Editorial- School Libraries: "The Centerpiece"
Books needed for President Bush
Evan St. Lifer -- School Library Journal, 12/1/2001
I must admit, I have spent my first two months as editor of School Library Journal wide-eyed: attending notable awards events that celebrate the craft of creating exceptional stories and vivid images that inspire and entertain young minds, talking shop with talented authors and illustrators, and networking with savvy movers-and-shakers.
Just before Halloween, I went to my first Charlotte Zolotow award ceremony. Hosted by the University of Wisconsin's Cooperative Children's Book Center and established in 1998, the prestigious annual award honors outstanding writing in a picture book. With its first-ever award ceremony in New York City, the event drew many of children's book publishing's best and brightest to honor winning author Kate Banks for her book The Night Worker (Farrar/Frances Foster, 2000), as well as Christopher Myers for Wings (Scholastic, 2000).
Just a couple of weeks later, I attended the Anne Carroll Moore lecture at New York Public Library. I was captivated by this year's honoree, Julius Lester. He explained how his childhood in the violent, racist South of the 1940s helped form the creative fulcrum for his prolific writing career. He is the author of more than two dozen books for children and young adults, including such classics as To Be a Slave (Dial, 1968, 1998) and Uncle Remus: The Complete Tales (Dial, 1999).
However, as I reflect back on these heady two months, I realize that many, if not most, economically disadvantaged children in America will never gaze upon the pages of these cherished books. Most will never get the chance to lose themselves in the dreamy subtext of The Night Worker or obtain a much-needed dose of validation through Chris Myers's tale of individuality and self-esteem.
We celebrate books, we publicize our best picks, we honor the creators and, yet, the end results, the books themselves, never make it to those children who need them most. School libraries in our poorer communities simply can't afford to buy new books and are left with moribund, dated collections—if they have any collections left at all.

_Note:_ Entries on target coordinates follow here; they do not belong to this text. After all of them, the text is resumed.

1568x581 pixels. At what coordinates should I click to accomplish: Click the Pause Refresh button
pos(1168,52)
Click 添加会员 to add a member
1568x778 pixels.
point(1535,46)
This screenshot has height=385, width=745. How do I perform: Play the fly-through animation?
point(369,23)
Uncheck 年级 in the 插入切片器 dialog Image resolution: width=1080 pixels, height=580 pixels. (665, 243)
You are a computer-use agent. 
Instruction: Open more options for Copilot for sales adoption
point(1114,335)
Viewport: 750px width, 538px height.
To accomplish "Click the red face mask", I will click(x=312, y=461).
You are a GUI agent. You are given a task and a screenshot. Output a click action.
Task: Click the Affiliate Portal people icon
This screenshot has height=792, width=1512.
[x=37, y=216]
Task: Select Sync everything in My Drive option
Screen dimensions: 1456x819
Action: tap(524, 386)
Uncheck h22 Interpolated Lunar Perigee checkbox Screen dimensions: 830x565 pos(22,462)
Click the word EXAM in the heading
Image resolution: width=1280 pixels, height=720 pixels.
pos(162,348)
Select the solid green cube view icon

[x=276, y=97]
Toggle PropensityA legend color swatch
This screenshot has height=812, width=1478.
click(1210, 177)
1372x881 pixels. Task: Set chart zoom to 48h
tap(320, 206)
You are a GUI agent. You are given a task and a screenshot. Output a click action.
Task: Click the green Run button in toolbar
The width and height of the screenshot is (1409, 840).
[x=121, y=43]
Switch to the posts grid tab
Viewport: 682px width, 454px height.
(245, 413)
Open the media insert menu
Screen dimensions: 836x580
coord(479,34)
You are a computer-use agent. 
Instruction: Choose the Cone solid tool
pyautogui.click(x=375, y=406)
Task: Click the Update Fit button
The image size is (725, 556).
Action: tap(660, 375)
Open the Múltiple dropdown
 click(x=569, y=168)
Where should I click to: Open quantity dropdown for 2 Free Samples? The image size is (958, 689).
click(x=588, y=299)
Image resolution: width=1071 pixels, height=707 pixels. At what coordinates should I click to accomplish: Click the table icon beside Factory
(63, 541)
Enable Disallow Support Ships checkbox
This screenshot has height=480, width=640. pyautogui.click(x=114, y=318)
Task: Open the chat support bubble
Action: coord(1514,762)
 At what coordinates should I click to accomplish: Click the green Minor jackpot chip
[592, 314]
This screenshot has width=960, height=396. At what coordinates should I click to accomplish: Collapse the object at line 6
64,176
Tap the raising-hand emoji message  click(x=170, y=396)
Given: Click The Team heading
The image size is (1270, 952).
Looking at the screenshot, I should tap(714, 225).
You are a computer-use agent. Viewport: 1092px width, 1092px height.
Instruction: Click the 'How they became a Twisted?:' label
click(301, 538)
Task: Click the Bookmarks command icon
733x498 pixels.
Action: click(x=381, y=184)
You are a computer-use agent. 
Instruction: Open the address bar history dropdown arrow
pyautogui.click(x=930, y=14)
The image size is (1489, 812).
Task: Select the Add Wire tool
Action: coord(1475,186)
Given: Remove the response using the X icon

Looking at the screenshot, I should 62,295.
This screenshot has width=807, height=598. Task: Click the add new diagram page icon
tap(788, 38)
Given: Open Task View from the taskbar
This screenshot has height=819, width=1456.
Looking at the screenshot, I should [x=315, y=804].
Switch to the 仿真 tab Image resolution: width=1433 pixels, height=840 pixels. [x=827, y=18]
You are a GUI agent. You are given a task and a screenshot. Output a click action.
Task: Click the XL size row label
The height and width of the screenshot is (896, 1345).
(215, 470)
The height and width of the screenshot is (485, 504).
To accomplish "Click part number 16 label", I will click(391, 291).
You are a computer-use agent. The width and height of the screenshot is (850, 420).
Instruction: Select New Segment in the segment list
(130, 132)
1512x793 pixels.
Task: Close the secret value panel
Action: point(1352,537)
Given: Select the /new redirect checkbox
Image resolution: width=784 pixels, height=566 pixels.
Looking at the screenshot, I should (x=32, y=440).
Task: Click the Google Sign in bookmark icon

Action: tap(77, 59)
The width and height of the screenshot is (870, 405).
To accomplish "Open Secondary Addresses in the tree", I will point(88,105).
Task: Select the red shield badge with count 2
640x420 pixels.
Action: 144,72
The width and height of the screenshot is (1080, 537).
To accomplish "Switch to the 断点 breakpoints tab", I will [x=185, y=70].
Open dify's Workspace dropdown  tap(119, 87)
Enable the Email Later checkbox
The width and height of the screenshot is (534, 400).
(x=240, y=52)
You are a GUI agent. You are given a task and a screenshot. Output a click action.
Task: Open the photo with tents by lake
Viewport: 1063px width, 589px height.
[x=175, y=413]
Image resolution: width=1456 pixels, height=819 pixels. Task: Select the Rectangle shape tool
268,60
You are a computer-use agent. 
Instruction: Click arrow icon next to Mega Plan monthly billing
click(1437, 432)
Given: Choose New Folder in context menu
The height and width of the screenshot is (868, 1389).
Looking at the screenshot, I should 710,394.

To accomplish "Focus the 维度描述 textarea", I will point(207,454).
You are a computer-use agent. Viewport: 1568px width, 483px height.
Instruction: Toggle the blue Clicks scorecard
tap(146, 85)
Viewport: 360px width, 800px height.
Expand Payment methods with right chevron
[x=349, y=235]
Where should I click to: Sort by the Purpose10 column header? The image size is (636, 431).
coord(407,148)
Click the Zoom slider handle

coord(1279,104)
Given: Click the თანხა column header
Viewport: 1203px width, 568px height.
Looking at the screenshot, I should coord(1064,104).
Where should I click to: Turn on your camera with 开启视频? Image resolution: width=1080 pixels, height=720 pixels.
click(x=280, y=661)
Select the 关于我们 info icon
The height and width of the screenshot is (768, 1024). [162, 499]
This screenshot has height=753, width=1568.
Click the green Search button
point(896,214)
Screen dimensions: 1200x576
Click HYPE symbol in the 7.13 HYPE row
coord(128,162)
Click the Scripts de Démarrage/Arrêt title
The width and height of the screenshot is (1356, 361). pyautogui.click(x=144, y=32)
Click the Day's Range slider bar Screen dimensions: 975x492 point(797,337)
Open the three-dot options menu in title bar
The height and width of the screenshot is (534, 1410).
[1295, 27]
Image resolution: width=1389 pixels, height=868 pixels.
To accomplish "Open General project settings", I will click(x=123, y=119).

Congress is now debating a measure that would be the biggest boon to school libraries in more than 30 years. An amendment to President Bush's Reading First education initiative and introduced by Sen. Jack Reed (D-RI), the bill would authorize an unprecedented $500 million for local school libraries to buy new books and technology and provide training for librarians (see News ). The Reed Amendment meshes perfectly with Reading First, an effort to ensure that every child in America can read before entering the fourth grade. While the measure funds materials for grades one through three, we cannot rest until federal funding for school library materials includes grades four through 12 as well.
However, Reading First cannot be successful if kids do not have books to read. Right now, in many school districts across the nation, they don't. This, despite the critical role that public libraries play in a local community's literacy efforts. But Susan B. Neuman, a noted reading expert who is now Assistant Secretary of Elementary and Secondary Education, has conducted some compelling research that aptly confirms the yawning literacy gap between low-income children and their higher-income peers. Flatly stated, poorer kids have less access to books, whether at school, in their neighborhoods, or at home. Through her research, Neuman, whom we interviewed in this issue (see A Friend at the Top ), is convinced that "school libraries are the centerpieces of good schools." Neuman also recognizes the critical role that school libraries must play in the president's Reading First initiative in order for it to succeed. "We must bridge our two worlds [reading and libraries]" in schools, says Neuman, and then begin to highlight the work of librarians. "I think so many librarians are the hidden stars of literacy," says Neuman. Congress, are you listening?